The Fournes stone : mystical menhir or mediaeval marker?   2 comments

We’re still up on Le Causse de Siran – and could be here for quite a while yet . . .

It’s a big, heart-shaped expanse of featureless garrigue, ribbed with little gullies and sudden ravines – and at its widest it is three kilometers across. If the Peyro-Rousso dolmen marks its western border with the commune of La Livinière, then its eastern limit is marked by the two Fournes dolmens – and this standing stone. The boundary-line between Siran and Minerve to the east runs right through it.

It’s not very big or impressive – which may explain why it has gone unremarked.  The only place it appears is on Bruno Marc’s list of menhirs of Herault – where it is described as 1m. 35 long (about right) – but ‘couché’ : fallen over.

However – this stone does not look like it has recently been resurrected (extensive evidence of weathering and more importantly, lichens) : so one wonders where Marc got his information from. I suspect that part of his list for the Aude and Herault is based on Sicard’s 1929 Inventory.

Menhirs cause trouble. They may not mean to – but they do. Some are magnificent – and somewhat manly. Others are more modest. Some are carved and others are just lumps of rock. This one is on a border line and has an ‘orientation’ of North/South, while others seem to ‘point’ in random directions and are in the middle of nowhere. Some have neolithic artifacts around their bases – others are documented as mediaeval constructions.

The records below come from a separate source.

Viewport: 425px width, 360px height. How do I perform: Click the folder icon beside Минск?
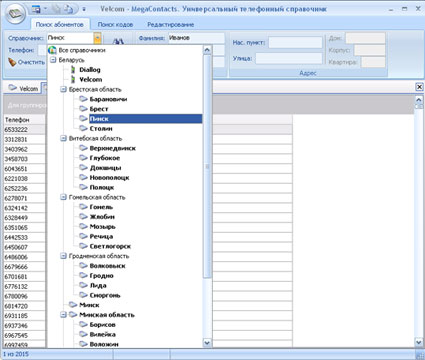(x=73, y=305)
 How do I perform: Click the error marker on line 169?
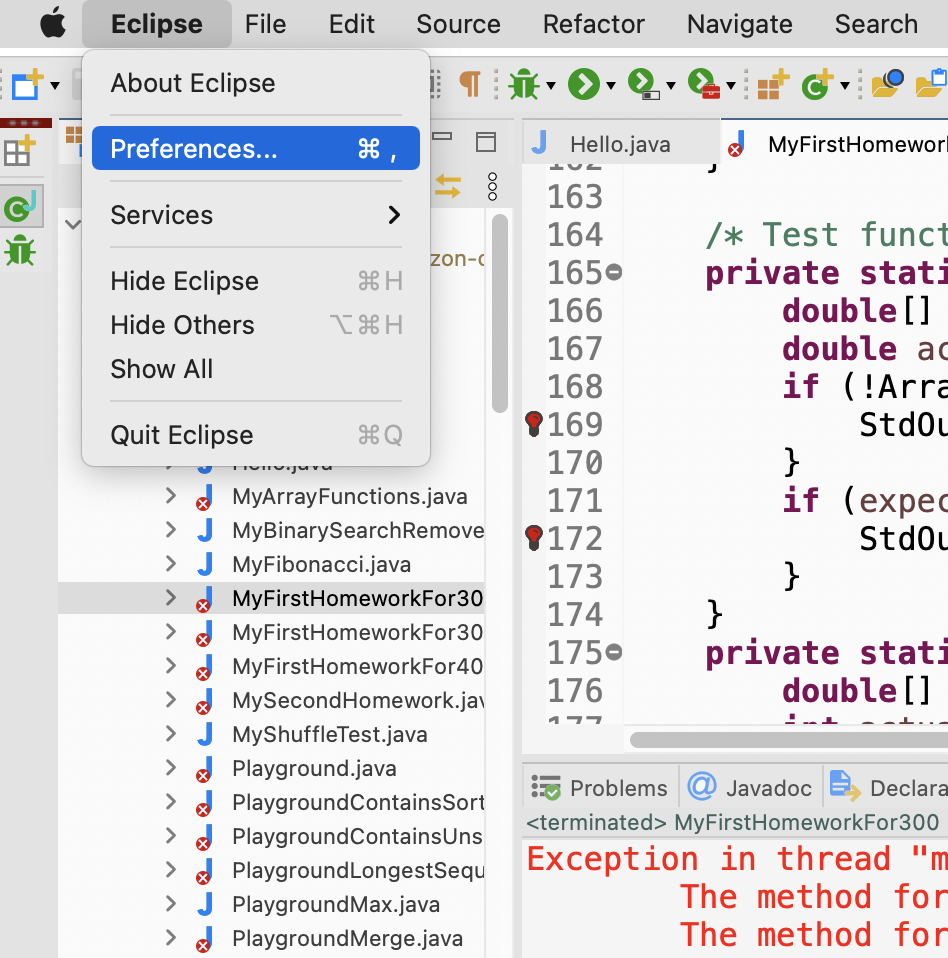click(534, 425)
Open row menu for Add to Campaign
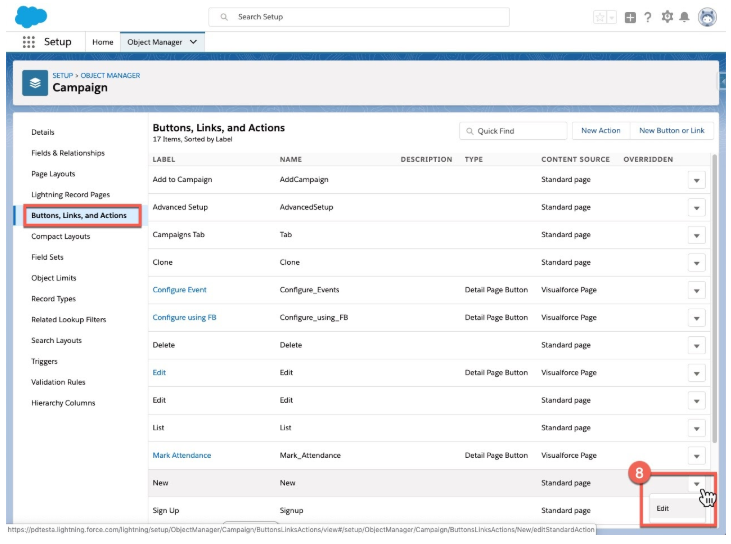The height and width of the screenshot is (544, 731). pyautogui.click(x=697, y=180)
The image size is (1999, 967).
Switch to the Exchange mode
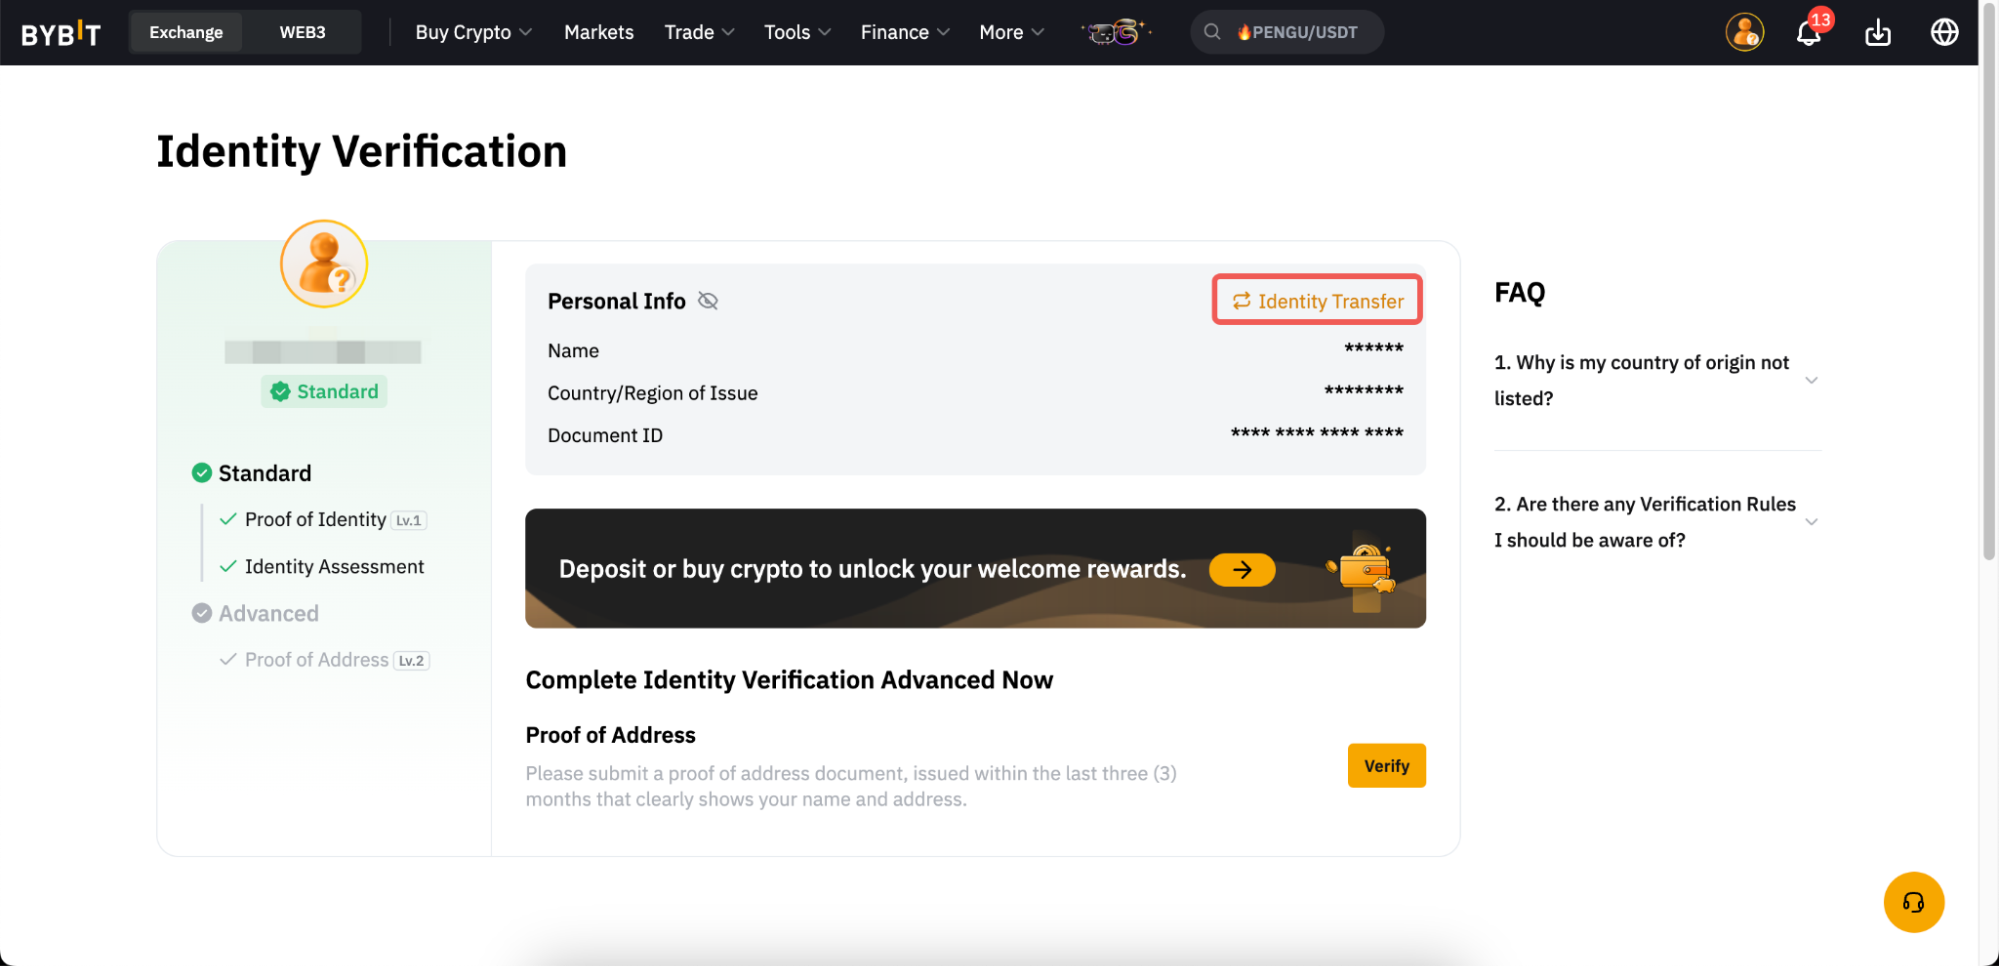coord(186,32)
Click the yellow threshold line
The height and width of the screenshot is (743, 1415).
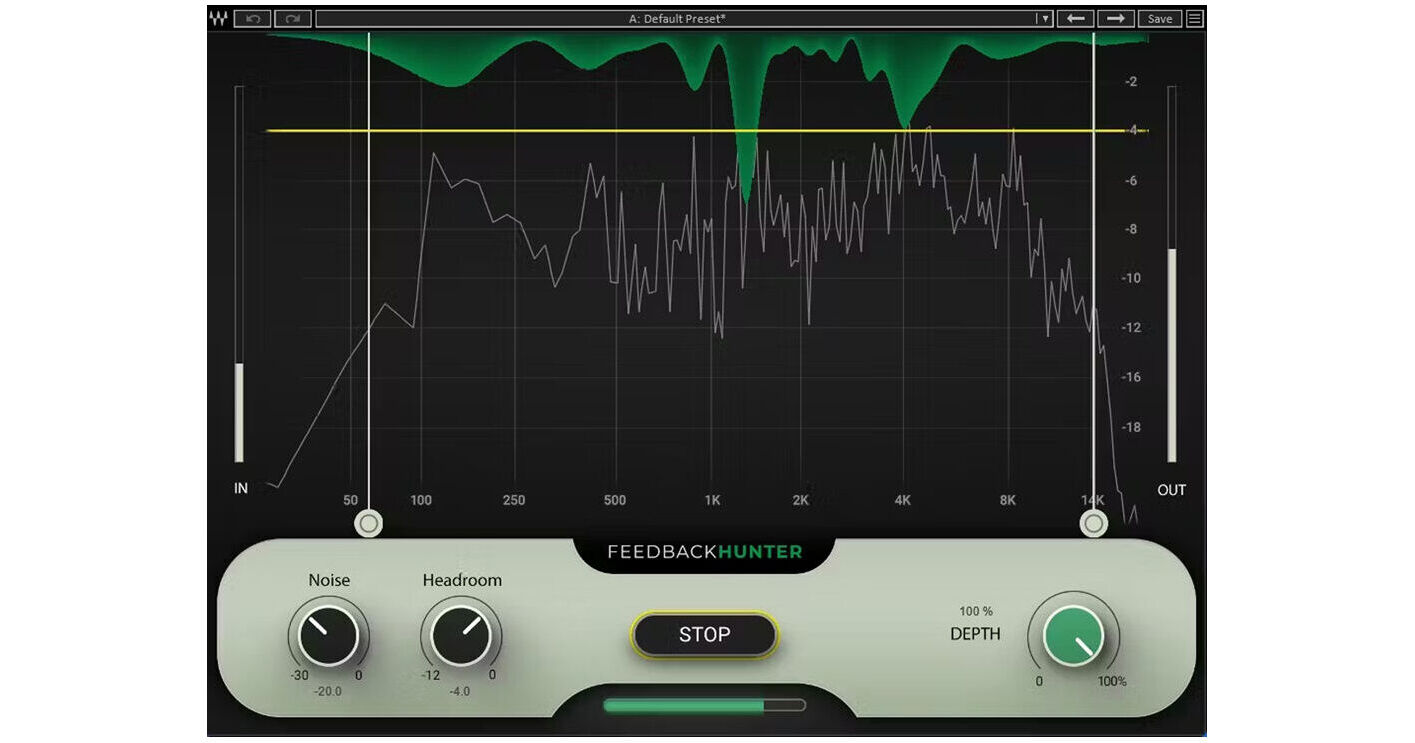700,131
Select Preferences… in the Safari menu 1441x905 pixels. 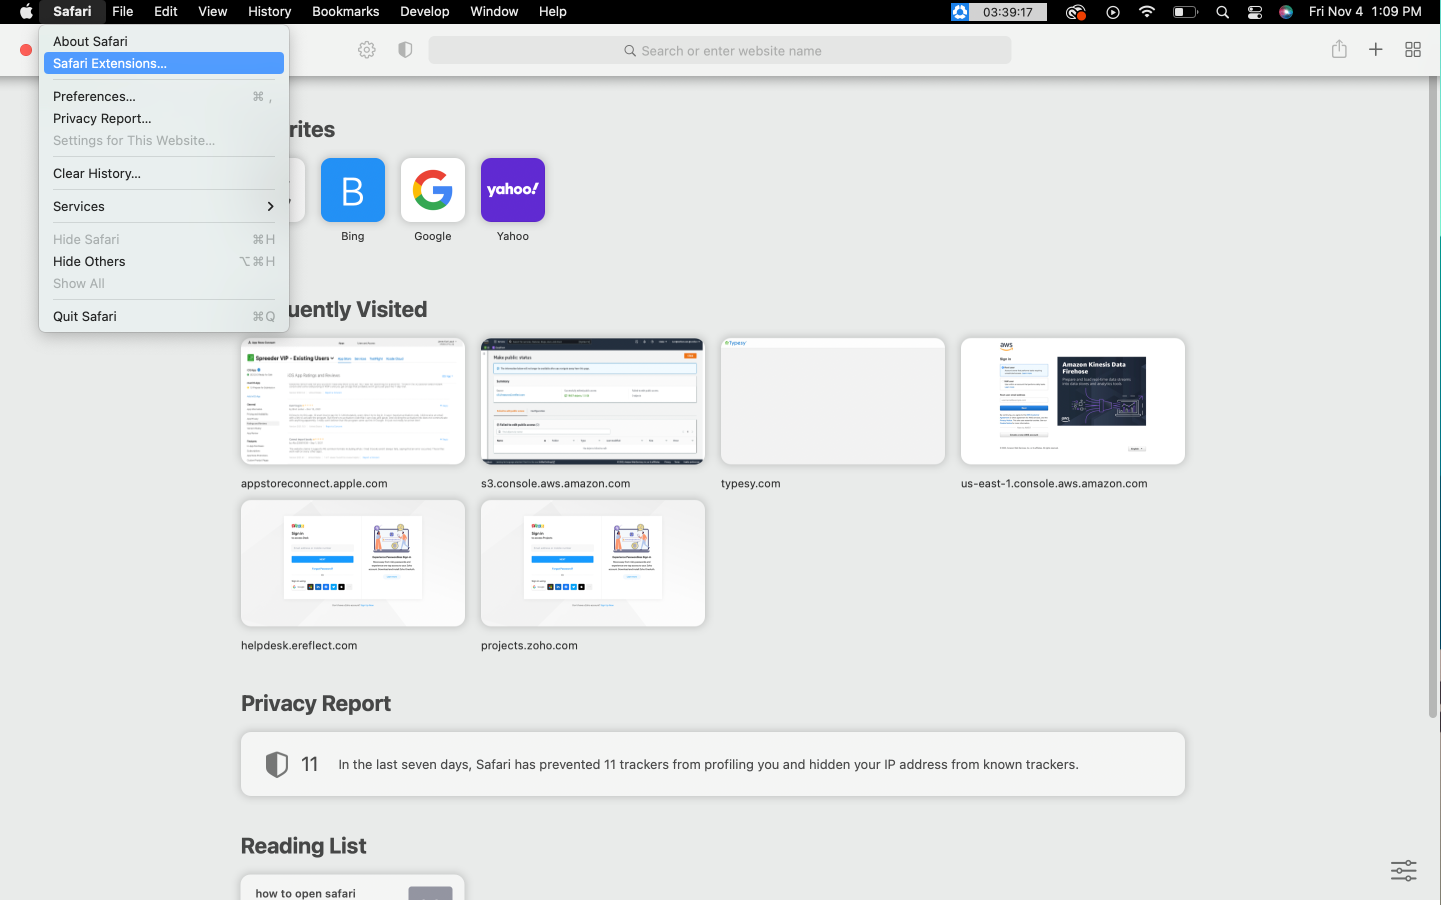coord(94,96)
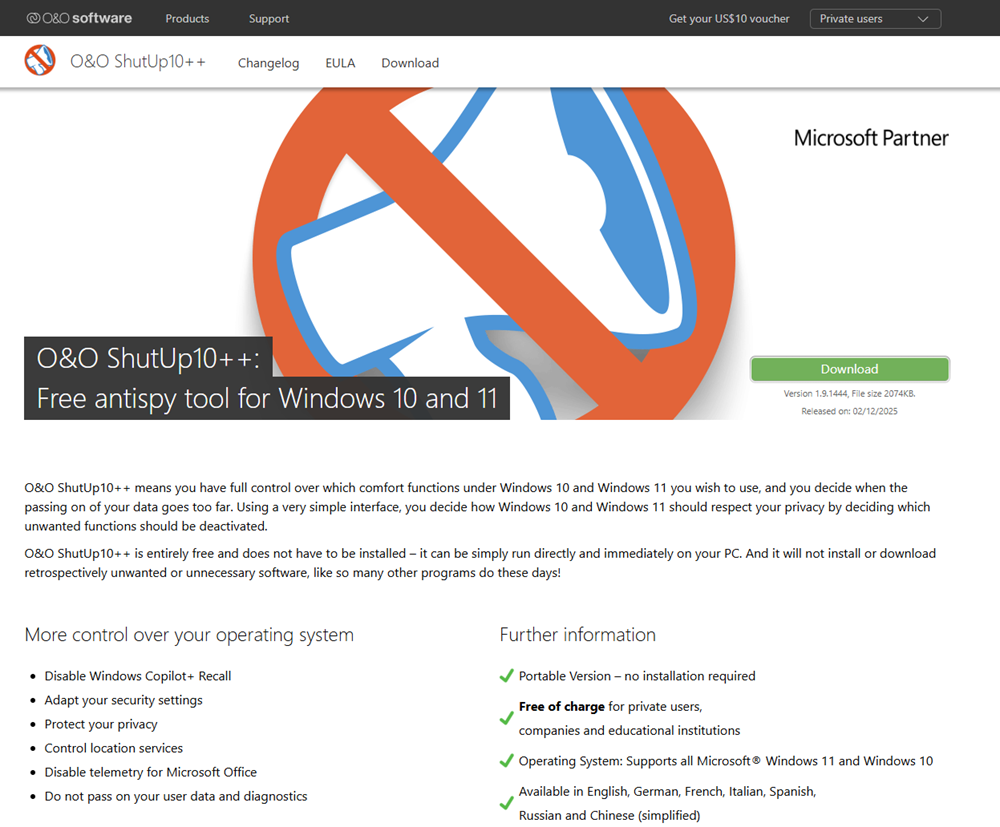Open the Changelog tab

coord(268,63)
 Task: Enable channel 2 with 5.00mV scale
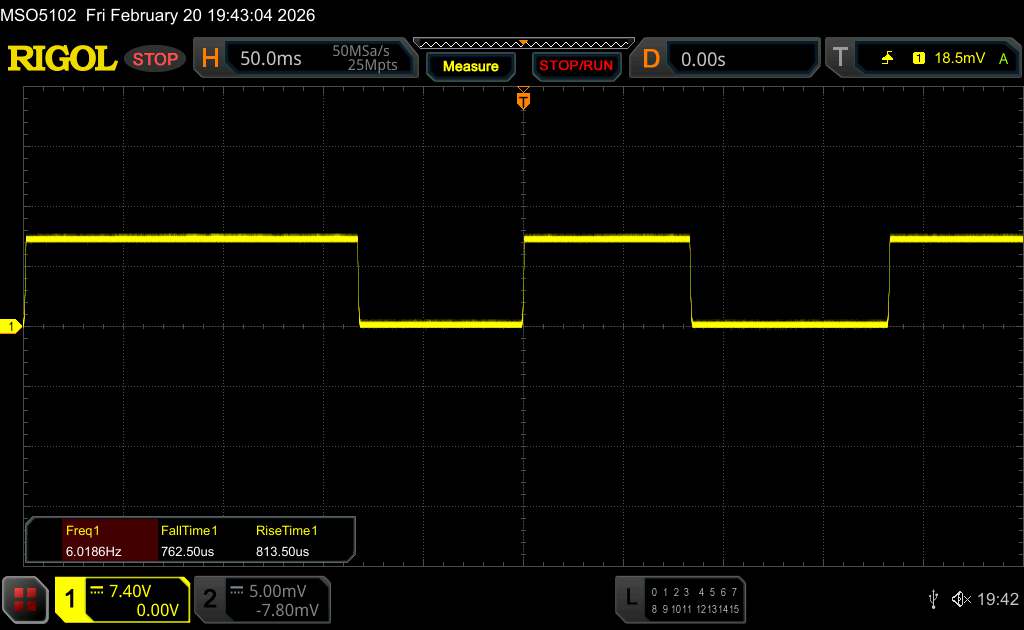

And then there are the theories that would have these stones as geo-astrologic artifacts : coordinates for mapping the heavens or conduits for ley-line energies.

[Note: In the interests of balance and fairness – here is a link to a site that takes all that stuff very seriously, and a stage further. It’s a home-grown site that maps our region into a veritable spiders-web of energies. So you can all go out and put his exhaustive theories to the test. Please report back here the moment you feel more centred, or spiritual – or silly.]

I sometimes wish I had not stumbled across this one : there is just too little – or too much – to say on the matter of Lone Stones.

There is more (basic) information and a few more photos on the Fournes menhir Page – now to the left, on the new-look site. GPS coordinates will be available through SESA in Carcassonne, or from me.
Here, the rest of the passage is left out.